A Strawberry "minimoon" will appear in the sky June 9. Here's what that means.

A Strawberry "minimoon" will appear in the sky June 9. Here's what that means.
People gather to observe a Strawberry Moon in Glastonbury, England.
Source: Matt Cardy/Getty Images
People gather to observe a Strawberry Moon in Glastonbury, England.
Source: Matt Cardy/Getty Images

If you happen to gaze up at the night sky on June 9, you'll see a mini Strawberry Moon.

So what exactly does that mean?

What's a Strawberry Moon?

June's full moon is also known as the "Strawberry Moon."

The fruity moniker doesn’t actually have anything to do with the moon's color, shape or size. The Strawberry Moon celebrates the coming of prime strawberry-picking season, which reaches its peak in June, according to Space.com. Strawberries are one of the earliest fruits to ripen, second only to rhubarb. With this in mind, the Algonquin Native American tribes lent this month's full moon its nickname as a reminder to pick the quintessential summer fruit come June.

Why is it a "minimoon"?

There's a very straightforward explanation: The Strawberry Moon is a bit smaller than the other full moons, due its changing position in relation to the Earth. According to Space.com, the June full moon coincides almost exactly with the apogee — the annual point in time when the moon is farthest from the Earth — popping up just 14 hours and 40 minutes after this moment. This places the Strawberry Moon about 252,445 miles from Earth, causing it to appear about 14% smaller than the moon does at its largest point.
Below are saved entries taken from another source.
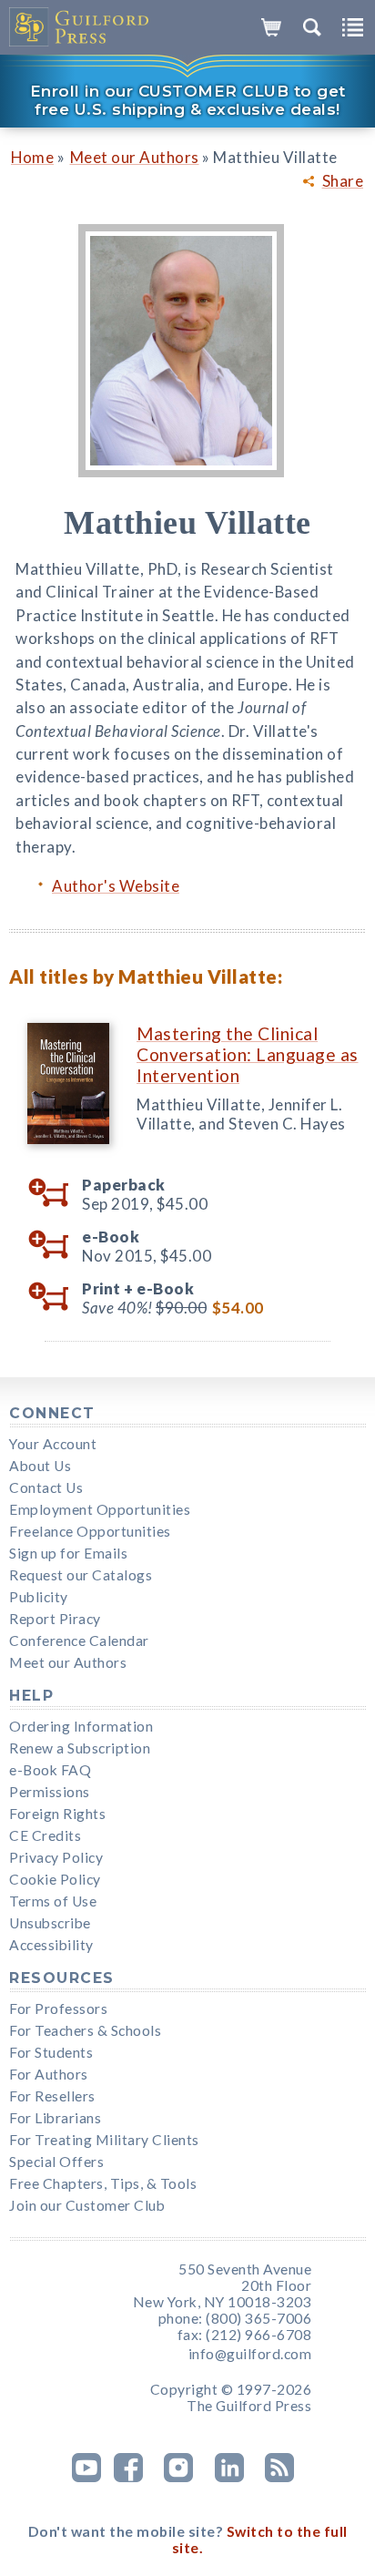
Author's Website (115, 885)
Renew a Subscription (79, 1748)
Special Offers (56, 2161)
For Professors (58, 2008)
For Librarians (55, 2118)
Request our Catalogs (80, 1575)
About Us (40, 1465)
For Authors (48, 2074)
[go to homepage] (79, 27)
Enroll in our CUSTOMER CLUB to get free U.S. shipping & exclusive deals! (188, 100)
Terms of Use (52, 1901)
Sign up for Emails (68, 1553)
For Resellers (52, 2096)
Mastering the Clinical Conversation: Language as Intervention (248, 1054)
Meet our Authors (134, 157)
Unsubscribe (50, 1923)
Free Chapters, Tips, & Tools (103, 2183)
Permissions (49, 1792)
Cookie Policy (55, 1879)
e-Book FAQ (50, 1770)
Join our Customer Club (87, 2205)
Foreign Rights (57, 1813)
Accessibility (51, 1945)
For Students (51, 2052)
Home (32, 157)
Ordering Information (81, 1726)
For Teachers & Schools (85, 2030)
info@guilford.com (250, 2354)
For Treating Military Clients (104, 2139)
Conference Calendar (79, 1640)
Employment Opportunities (99, 1509)
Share (343, 181)
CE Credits (45, 1835)
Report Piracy (55, 1618)
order (55, 1193)
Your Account (52, 1444)
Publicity (38, 1597)
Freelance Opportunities (90, 1531)
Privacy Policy (56, 1857)
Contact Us (46, 1487)
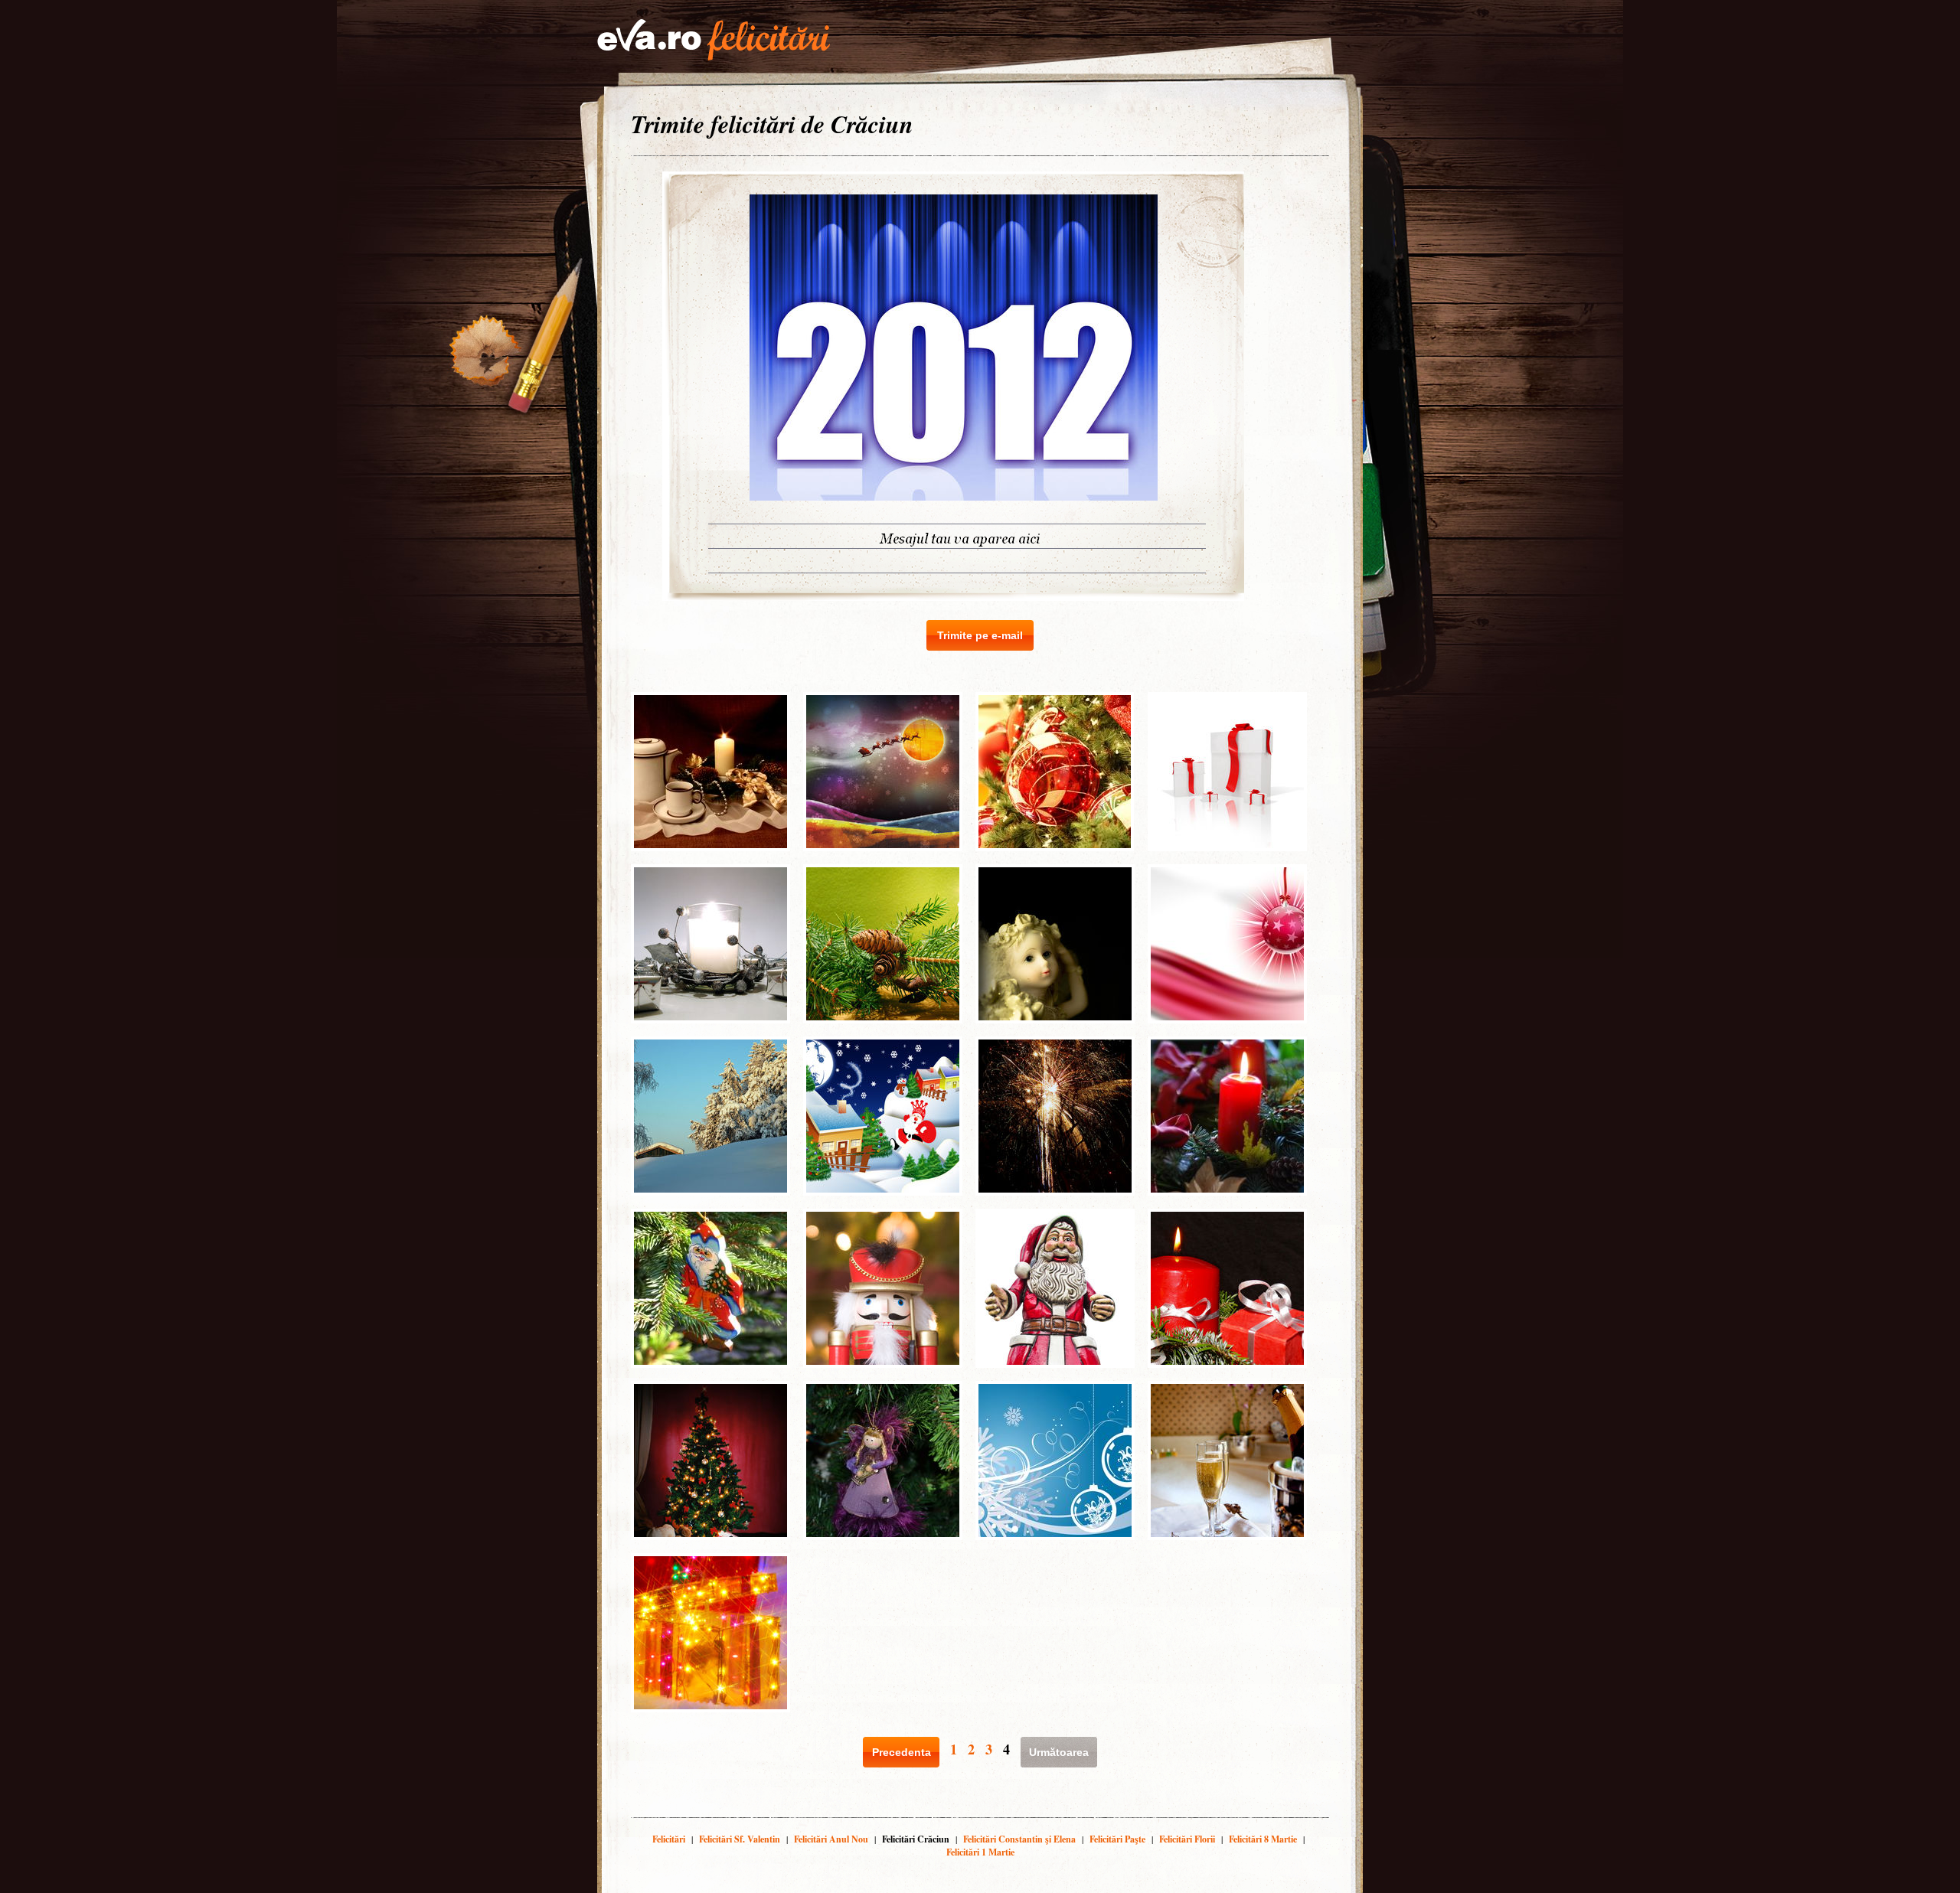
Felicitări (668, 1839)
A Strawberry Moon in England
Source: Matt Cardy/Getty Images

How to see the Strawberry Moon

So when’s the best time to spot this annual sign of summer?

According to the Farmer’s Almanac, the fullest point passed Friday morning at 9:10 a.m. Eastern, when the sun and moon were on completely opposite sides of the Earth.

If you missed it, don’t fret. The Strawberry Moon will still appear completely full for the entire day after the peak, too. You should be able to catch the moon wherever you are Friday night, permitting clouds, but check out this light-pollution map to find the clearest stargazing spot near you.